The decade from the 1920's brought a wealth of new electronic instruments on the scene like the Theremin, the Ondes Martenot, and also the Trautonium.

The following major breakthrough in the background of electronic keyboards started in 1935 with the development of the Hammond Organ. The Hammond was the first electronic instrument able to producing polyphonic sounds, and remained so until the invention of the Chamberlin Music Maker, and the Mellotron inside the late 1940's and early 1950's. The Chamberlin as well as the Mellotron were the initial ever sample-playback keyboards meant for making music.

The electronic piano made it's first appearance inside the 1940's with the "Pre-Piano" by Rhodes (later Fender Rhodes). This is a three along with a half octave instrument made from 1946 until 1948 that came designed with self-amplification. In 1955 the Wurlitzer Company debuted their first electric piano, "The 100."

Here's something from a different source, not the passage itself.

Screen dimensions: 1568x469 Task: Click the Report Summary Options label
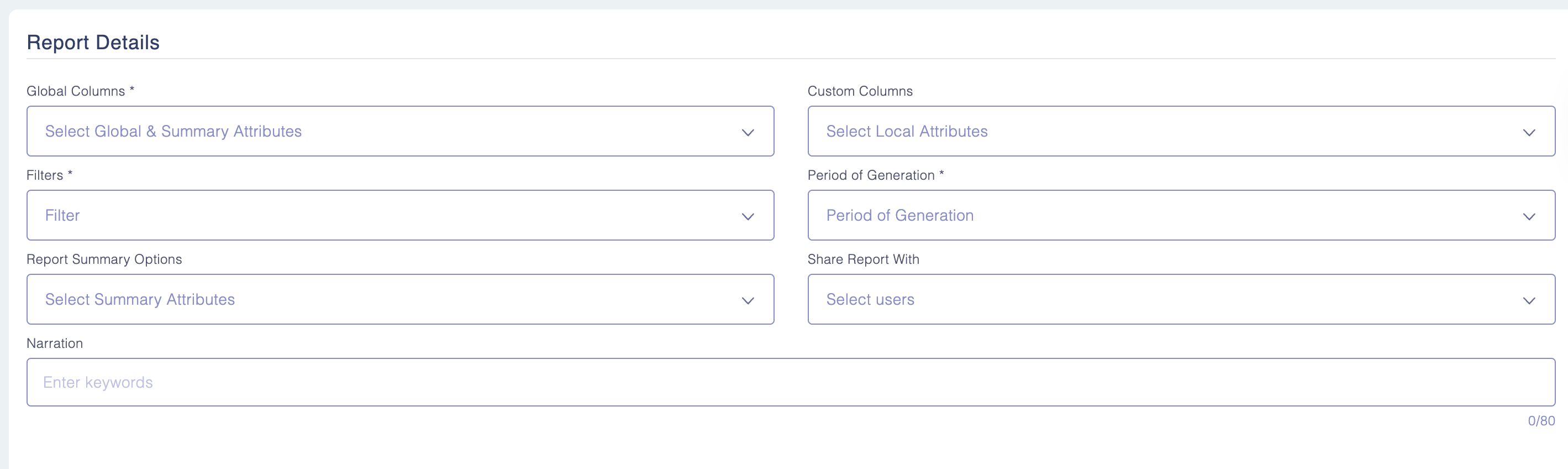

The rise of music synthesizers in the 1960's gave an effective push towards the evolution in the electronic musical keyboards we have now today. The very first synthesizers were extremely large, unwieldy machines used only in recording studios. The technological advancements and proliferation of miniaturized solid state components soon allowed the creation of synthesizers that have been self-contained, portable instruments able to being utilized in live performances.

This began in 1964 when Bob Moog produced his "Moog Synthesizer." Lacking a keyboard, the Moog Synthesizer had not been truly an electronic keyboard. Then, in 1970, Moog debuted his "Minimoog," a non-modular synthesizer having a built-in keyboard, and this instrument further standardized the design of electronic musical keyboards.

Most early analog synthesizers, like the Minimoog as well as the Roland SH-100, were monophonic, capable of producing just one tone at the same time. A few, such as the EML 101, ARP Odyssey, as well as the Moog Sonic Six, could produce two different tones at once when two keys were pressed. True polyphony (producing multiple simultaneous tones which permit for your playing of chords) was only obtainable, in the beginning, using electronic organ designs. There was several electronic keyboards produced which combined organ izlcdl with synthesizer processing. These included Moog's Polymoog, Opus 3, and also the ARP Omni.

By 1976, additional design advancements had allowed the appearance of polyphonic synthesizers such as the Oberheim Four-Voice, as well as the Yamaha series CS-50, CS-60, and CS-80. The first truly practical polyphonic synth, introduced in 1977, was the Sequential Circuits Prophet-5. This instrument was the first to use a microprocessor being a controller, and also allowed all knob settings to be saved in computer memory and recalled by just pushing a control button. The Prophet-5's design soon had become the new standard in the electronic keyboards industry.

The adoption of Musical Instrumental Digital Interface (MIDI) since the standard for digital code transmission (allowing electronic keyboards to get connected into computers as well as other devices for input and programming), and also the ongoing digital piano weighted keys have produced tremendous advancements in every aspects of electronic keyboard design, construction, function, sound quality, and expense. Today's manufactures, including Casio, Yamaha, Korg, Rolland, and Kurzweil, are now producing a great deal of well-built, lightweight, versatile, great sounding, and affordable electronic keyboard musical instruments and will continue to accomplish this well to the near future.